Литмир - Электронная Библиотека

— Знаешь, золотце, — он проводил носом по её ключице и спускался легкими поцелуями вниз, к животу, — умереть за тебя — глупость. Но я бы за тебя убил.

Пэнси била его рукой по щеке — она горела огнем, а под пальцами вился его шрам, но в такие моменты он был больше похож на хулиганистого мальчишку, а не насильника и убийцу. В такие моменты он никогда её не трогал.

— Еще скажи, что любишь меня, — с насмешкой произнесла Пэнси однажды, откинувшись на локти назад. Долохов наклонился ближе и поцеловал её за ухом. Её замутило, — скажи, что жить без меня не можешь и любишь без памяти.

Он усмехнулся.

— А если скажу?

Пэнси с жалостливой брезгливостью покачала головой, будто говорила с душевнобольным.

— Мерзкий лжец. Пусти меня!

И он отпускал и отступал. Ему нравилось доводить её до панического ужаса, до испуганного визга, до сдавленных полубезумных воплей о пощаде — пока она ещё могла о ней молить.

А потом случилась битва за Хогвартс. О ней Пэнси вспоминала почти постоянно — тот день переломал её раз и навсегда, вывернул наизнанку и пошвырял о стены. Тогда Долохов изнасиловал её Грейнджер. Пэнси такого не ожидала. Она вообще не думала, что он решится на подобное или вздумает делать это прямо при ней — тот день размывался кровавыми тенями в её глазах, вином циркулировал по венам вместо крови и бился таблетками прямо под корнем языка.

Пэнси помнила, как кто-то держал её за руки. Долохов сказал: «Держи её, Яксли», и этот Яксли держал, безжалостно выворачивая ей запястья и придерживая за волосы, чтобы не отворачивалась.

Волосы Гермионы грязными каштановыми змеями вились по земле, а белоснежная кожа ярко блестела в полумраке. Она лежала на спине, раскинув руки и ноги, вся избитая, покорная, а глаза — глубокие, тёмные, оленьи, ласковые, глаза у неё были подёрнуты поволокой. Но не желания. Они не блестели возбуждением или чем-то подобным, это была узнаваемая плёнка империуса. На первых порах, когда Пэнси блевала при виде мужского члена, Долохов заставлял её отсасывать под империусом, потому что иначе она норовила либо избавить его от этой части тела, либо блевануть прямо на ноги. Его это бесило.

Грейнджер лежала на земле. Она была красивая и вся светилась, хотя Пэнси мало что видела. Долохов распахнул кофту на её груди — она была очень худая, ребра торчали так, будто сейчас проткнут кожу, а по ним тонкой змейкой вился длинный узнаваемый шрам. Пэнси увидела его — на ней был точно такой же, в подарок от фамильного проклятия. Увидела — и закричала.

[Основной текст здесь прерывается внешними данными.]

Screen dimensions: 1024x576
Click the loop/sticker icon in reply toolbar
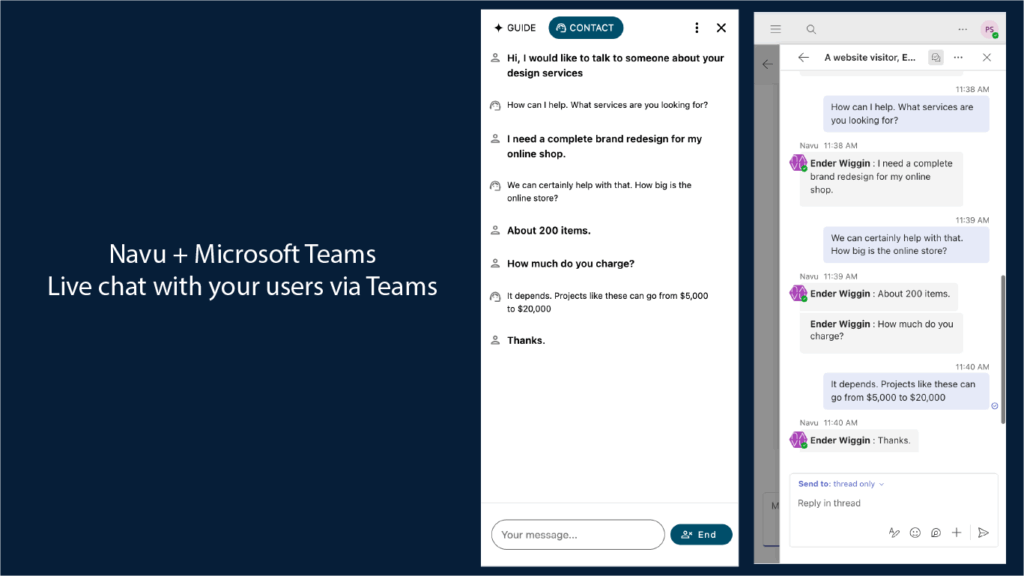(x=936, y=533)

— Ты обещал! Ты обещал! Лжец!

Долохов ей не ответил. Щелкнула пряжка ремня.

Пэнси рвалась из рук Яксли, будто обезумевшая — она беспрестанно кричала оскорбления, пока он не заткнул ей рот рукой в черной кожаной перчатке, вертелась ужом и кусала его за пальцы. А Гермиона молчала.

Грейнджер смотрела в небо, а Пэнси тихо плакала, будто это её насиловали на мокрой влажной земле, стирая спину в кровь и оставляя синяки на распахнутых бедрах. С Пэнси делали вещи и хуже, но смотреть она не могла.

А потом Грейнджер вдруг сморгнула морок с глаз и слегка повернула голову. Приподнялась на локте, но Долохов грубо пихнул её назад. Её разбитые губы дрогнули, приоткрылись, обнажая испачканные белые зубы, дернулись вновь, что-то попытались произнести, а потом она протянула руку вперед — тонко-тонко, и ломко, дрожа, выпростала её как можно дальше, хватаясь скрюченными пальцами за какую-то вещь. Это была сережка. Маленькая золотая сережка. Гермиона крепко сжала её в кулаке, а потом через силу улыбнулась снова.

— Пэнси, — прохрипела она сорванным голосом, тихо, жалобно и тянуще, позвала нежностью интонации, еле двигая порванными губами с кровавой коркой сверху, — Пэнси… Пэнси… — улыбнулась снова, но Долохов не дал ей закончить, отвесив ещё одну оплеуху. Её голова безжизненно мотнулась в сторону.

— Пэнси…

Она вновь вскинула руку, сережка блеснула в её пальцах. И тогда Пэнси оглушительно завизжала и рванулась вперед. Больше она ничего не помнила.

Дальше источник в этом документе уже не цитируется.